#### Document passage:
-=-=-=-=-

Writing For Voice And Dialogue
- These text types test whether you can write for spoken communication.
- They require natural conversation flow, clear speaker roles, and awareness that the audience is listening, not reading.
- Examiners will check if your script sounds authentic when spoken aloud.
Podcasts
Podcast
A scripted or semi-scripted audio programme, typically episodic, covering specific topics through discussion, narrative, or interview format.
- Purpose, Audience & Register
- Purpose: Inform, entertain, explore topics in depth, build ongoing audience engagement.
- Audience: Niche interest groups or general listeners, often consumed during commutes or leisure time.
- Register: Conversational, can range from casual to professional depending on topic.
- Layout & Conventions
- Episode title and number.
- Opening segment (introduction, theme music note, host greeting).
- Main content segments with transitions.
- Closing segment (summary, call to action, credits).
- Speaker labels for all dialogue.
- Sound cues in brackets where relevant [music fades], [laughter].
Key Features
- Tone: Conversational, engaging, often intimate or personal.
- Vocabulary: Contractions common, incomplete sentences acceptable if natural, filler words used sparingly but present ("well," "you know"), direct address to listeners.
- Podcasts are not formal speeches read aloud.
- They sound like conversation, even when carefully planned.
- If your script feels stiff or overly polished, you've missed the medium.
How to Write a Podcast Script
- Hook listeners immediately: The first 30 seconds determine whether someone keeps listening.
- Bad: "Hello, welcome to episode 47. Today we will discuss climate change."
- Good: "Picture this: you wake up and your city is underwater. Sound far-fetched? Three coastal towns dealt with exactly that last month. I'm Sarah Chen, and today we're asking whether your hometown is next."
- Write for the ear, not the eye: Read your script aloud. If you stumble, rewrite it. Spoken language uses shorter sentences and simpler structures than written text.
- Build in natural transitions: Move between topics smoothly with phrases like "So that got me thinking about..." or "Before we move on..."
- Vary the pace: Mix information with questions, facts with opinions, serious moments with lighter ones. Monotony loses listeners.
- Include the audience: Use "you," "we," "us." Listeners should feel part of a conversation, not lectured at.
- Example: "We've all been there, right? You know you should study, but somehow you're reorganizing your desk drawer instead."
- Close with purpose: Remind listeners what they gained, preview next episode, request reviews or comments.
- Podcasts have exploded in popularity over the past decade.
- By 2025, over 400 million people worldwide listen to podcasts regularly.
- Understanding this format matters because it represents how modern audiences consume information: on-demand, portable, and personal.
Radio Broadcasts
Radio broadcast
A live or recorded programme transmitted over radio, including news segments, talk shows, or announcements.
- Purpose, Audience & Register
- Purpose: Inform, entertain, or engage listeners in real-time or near-real-time format.
- Audience: General public or specific demographics (based on station and time slot).
- Register: Professional, clear, often more formal than podcasts due to broadcast standards.
- Layout & Conventions
- Station identification and programme name.

-=-=-=-=-

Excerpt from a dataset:
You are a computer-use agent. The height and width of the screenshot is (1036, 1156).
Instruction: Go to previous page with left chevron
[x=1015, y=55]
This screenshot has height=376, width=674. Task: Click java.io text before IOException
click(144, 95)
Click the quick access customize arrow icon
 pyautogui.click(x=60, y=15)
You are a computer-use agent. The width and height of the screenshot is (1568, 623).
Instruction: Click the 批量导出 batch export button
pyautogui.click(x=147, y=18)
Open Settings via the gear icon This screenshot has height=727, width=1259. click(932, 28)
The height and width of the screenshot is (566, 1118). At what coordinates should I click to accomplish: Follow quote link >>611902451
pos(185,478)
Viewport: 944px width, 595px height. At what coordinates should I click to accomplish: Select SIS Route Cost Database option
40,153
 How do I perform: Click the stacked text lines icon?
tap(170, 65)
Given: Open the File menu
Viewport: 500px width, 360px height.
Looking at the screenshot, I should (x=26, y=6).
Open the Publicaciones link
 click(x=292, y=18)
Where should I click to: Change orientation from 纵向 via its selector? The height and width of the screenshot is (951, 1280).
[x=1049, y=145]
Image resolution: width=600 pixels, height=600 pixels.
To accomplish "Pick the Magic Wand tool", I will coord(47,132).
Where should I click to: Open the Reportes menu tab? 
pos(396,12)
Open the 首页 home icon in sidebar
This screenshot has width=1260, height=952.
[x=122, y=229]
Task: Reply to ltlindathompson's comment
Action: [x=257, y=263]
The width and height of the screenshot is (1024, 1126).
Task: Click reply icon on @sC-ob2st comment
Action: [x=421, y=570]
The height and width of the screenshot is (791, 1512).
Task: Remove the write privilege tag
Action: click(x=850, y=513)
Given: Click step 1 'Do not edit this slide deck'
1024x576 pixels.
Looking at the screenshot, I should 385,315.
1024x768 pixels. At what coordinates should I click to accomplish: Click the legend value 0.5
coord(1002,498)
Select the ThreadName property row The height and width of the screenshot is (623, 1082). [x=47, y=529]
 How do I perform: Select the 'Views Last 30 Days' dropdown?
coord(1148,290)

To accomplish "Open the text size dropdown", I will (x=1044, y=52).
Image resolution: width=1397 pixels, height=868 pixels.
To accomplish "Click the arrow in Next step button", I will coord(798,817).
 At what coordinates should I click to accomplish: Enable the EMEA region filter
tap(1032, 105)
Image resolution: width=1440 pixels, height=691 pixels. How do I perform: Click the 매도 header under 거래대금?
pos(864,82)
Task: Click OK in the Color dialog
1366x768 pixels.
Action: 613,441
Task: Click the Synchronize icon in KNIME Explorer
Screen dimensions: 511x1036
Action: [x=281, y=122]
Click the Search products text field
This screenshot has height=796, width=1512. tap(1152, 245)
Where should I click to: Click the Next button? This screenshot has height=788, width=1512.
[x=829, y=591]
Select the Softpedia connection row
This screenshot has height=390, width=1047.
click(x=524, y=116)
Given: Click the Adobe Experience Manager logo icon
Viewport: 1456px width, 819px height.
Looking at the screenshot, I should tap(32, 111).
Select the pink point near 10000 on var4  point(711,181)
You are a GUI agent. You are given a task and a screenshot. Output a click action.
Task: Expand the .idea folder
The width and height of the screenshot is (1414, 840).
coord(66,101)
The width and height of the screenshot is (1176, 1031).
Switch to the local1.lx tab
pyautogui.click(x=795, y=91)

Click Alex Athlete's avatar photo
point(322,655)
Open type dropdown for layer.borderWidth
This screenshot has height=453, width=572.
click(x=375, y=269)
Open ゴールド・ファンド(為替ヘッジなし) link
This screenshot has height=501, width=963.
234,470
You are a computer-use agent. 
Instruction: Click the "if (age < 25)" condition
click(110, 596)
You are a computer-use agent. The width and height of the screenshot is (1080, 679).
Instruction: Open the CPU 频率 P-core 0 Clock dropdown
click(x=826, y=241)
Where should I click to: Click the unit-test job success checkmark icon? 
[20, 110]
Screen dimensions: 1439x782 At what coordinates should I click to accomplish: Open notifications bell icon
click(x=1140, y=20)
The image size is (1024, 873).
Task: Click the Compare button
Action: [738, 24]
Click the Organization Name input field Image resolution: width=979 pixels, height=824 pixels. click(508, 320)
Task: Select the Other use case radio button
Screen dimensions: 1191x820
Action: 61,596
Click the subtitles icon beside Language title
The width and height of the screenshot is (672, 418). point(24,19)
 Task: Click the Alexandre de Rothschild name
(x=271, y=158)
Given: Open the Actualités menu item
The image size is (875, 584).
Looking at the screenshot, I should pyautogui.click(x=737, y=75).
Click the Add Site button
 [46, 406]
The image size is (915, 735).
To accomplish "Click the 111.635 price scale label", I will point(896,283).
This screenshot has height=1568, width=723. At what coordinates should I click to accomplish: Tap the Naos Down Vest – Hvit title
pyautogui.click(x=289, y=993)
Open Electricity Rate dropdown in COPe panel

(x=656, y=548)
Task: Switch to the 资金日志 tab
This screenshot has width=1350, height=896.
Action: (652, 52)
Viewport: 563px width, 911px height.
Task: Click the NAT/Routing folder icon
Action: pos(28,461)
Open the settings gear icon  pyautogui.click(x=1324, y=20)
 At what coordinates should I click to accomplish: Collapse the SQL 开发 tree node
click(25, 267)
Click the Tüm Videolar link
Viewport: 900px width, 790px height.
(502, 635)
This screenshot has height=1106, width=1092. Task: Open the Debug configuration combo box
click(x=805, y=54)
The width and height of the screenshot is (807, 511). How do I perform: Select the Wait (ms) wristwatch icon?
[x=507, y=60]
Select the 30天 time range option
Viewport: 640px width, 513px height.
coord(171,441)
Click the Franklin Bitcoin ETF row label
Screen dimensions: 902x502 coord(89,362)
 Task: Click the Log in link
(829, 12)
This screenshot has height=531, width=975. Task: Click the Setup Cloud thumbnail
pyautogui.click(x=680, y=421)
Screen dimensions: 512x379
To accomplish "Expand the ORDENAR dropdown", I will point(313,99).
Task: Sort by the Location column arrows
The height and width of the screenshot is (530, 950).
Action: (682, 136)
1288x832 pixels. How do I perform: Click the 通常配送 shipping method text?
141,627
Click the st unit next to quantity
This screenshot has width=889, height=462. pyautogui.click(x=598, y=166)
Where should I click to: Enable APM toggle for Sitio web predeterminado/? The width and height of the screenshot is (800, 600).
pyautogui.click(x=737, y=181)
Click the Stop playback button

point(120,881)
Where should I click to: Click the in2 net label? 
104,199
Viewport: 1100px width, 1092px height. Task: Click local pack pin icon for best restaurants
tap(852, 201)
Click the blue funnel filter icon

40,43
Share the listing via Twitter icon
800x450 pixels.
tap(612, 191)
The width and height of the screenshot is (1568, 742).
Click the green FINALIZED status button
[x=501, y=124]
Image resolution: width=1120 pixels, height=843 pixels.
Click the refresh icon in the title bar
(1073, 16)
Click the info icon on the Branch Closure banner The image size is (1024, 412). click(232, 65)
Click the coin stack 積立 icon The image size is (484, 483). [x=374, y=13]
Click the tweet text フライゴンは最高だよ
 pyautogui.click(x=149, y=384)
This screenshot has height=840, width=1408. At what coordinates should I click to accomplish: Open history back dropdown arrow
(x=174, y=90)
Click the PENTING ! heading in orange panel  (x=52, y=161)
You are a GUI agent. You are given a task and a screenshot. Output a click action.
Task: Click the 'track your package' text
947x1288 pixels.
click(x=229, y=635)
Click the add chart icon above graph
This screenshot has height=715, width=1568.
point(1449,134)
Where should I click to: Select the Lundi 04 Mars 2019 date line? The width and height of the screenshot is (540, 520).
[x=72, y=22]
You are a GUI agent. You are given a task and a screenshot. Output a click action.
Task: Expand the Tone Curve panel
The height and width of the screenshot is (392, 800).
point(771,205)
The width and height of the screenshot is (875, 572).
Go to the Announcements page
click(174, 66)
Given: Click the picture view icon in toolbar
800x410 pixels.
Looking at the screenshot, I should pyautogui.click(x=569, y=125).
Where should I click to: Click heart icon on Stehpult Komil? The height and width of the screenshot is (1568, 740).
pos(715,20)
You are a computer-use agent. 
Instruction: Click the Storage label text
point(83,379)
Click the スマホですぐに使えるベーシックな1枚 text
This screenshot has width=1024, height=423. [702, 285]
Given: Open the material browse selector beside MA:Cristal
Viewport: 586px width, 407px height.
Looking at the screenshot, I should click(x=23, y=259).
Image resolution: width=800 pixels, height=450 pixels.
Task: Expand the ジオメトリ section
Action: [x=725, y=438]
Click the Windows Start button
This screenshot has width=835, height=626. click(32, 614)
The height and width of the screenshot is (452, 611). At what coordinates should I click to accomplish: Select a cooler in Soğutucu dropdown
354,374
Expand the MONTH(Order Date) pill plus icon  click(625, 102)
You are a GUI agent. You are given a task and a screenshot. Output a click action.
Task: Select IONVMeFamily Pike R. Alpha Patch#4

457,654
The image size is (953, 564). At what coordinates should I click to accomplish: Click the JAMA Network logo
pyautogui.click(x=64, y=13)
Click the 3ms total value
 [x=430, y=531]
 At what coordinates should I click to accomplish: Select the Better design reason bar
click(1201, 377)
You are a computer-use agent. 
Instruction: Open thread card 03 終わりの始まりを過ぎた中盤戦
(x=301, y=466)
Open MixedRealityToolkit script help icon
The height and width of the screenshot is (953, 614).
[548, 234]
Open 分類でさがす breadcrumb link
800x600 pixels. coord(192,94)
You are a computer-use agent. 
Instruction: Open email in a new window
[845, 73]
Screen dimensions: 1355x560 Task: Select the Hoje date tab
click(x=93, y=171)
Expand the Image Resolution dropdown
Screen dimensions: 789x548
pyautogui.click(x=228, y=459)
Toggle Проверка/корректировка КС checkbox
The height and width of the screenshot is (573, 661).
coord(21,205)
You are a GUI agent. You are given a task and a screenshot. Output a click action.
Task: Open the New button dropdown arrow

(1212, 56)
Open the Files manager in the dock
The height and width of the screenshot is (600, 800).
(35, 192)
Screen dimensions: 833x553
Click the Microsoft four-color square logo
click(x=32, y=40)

-=-=-=-=-

#### Short task A:
According to the guide on writing for voice and dialogue, what portion of a podcast determines whether someone keeps listening?
#### Short task B:
Print the lines of the records from the line containing "Click the quick access customize arrow icon" to the line containing "Open Settings via", with both of those lines included.

#### Task output A:
The first 30 seconds.

#### Task output B:
Click the quick access customize arrow icon
 pyautogui.click(x=60, y=15)
You are a computer-use agent. The width and height of the screenshot is (1568, 623).
Instruction: Click the 批量导出 batch export button
pyautogui.click(x=147, y=18)
Open Settings via the gear icon This screenshot has height=727, width=1259. click(932, 28)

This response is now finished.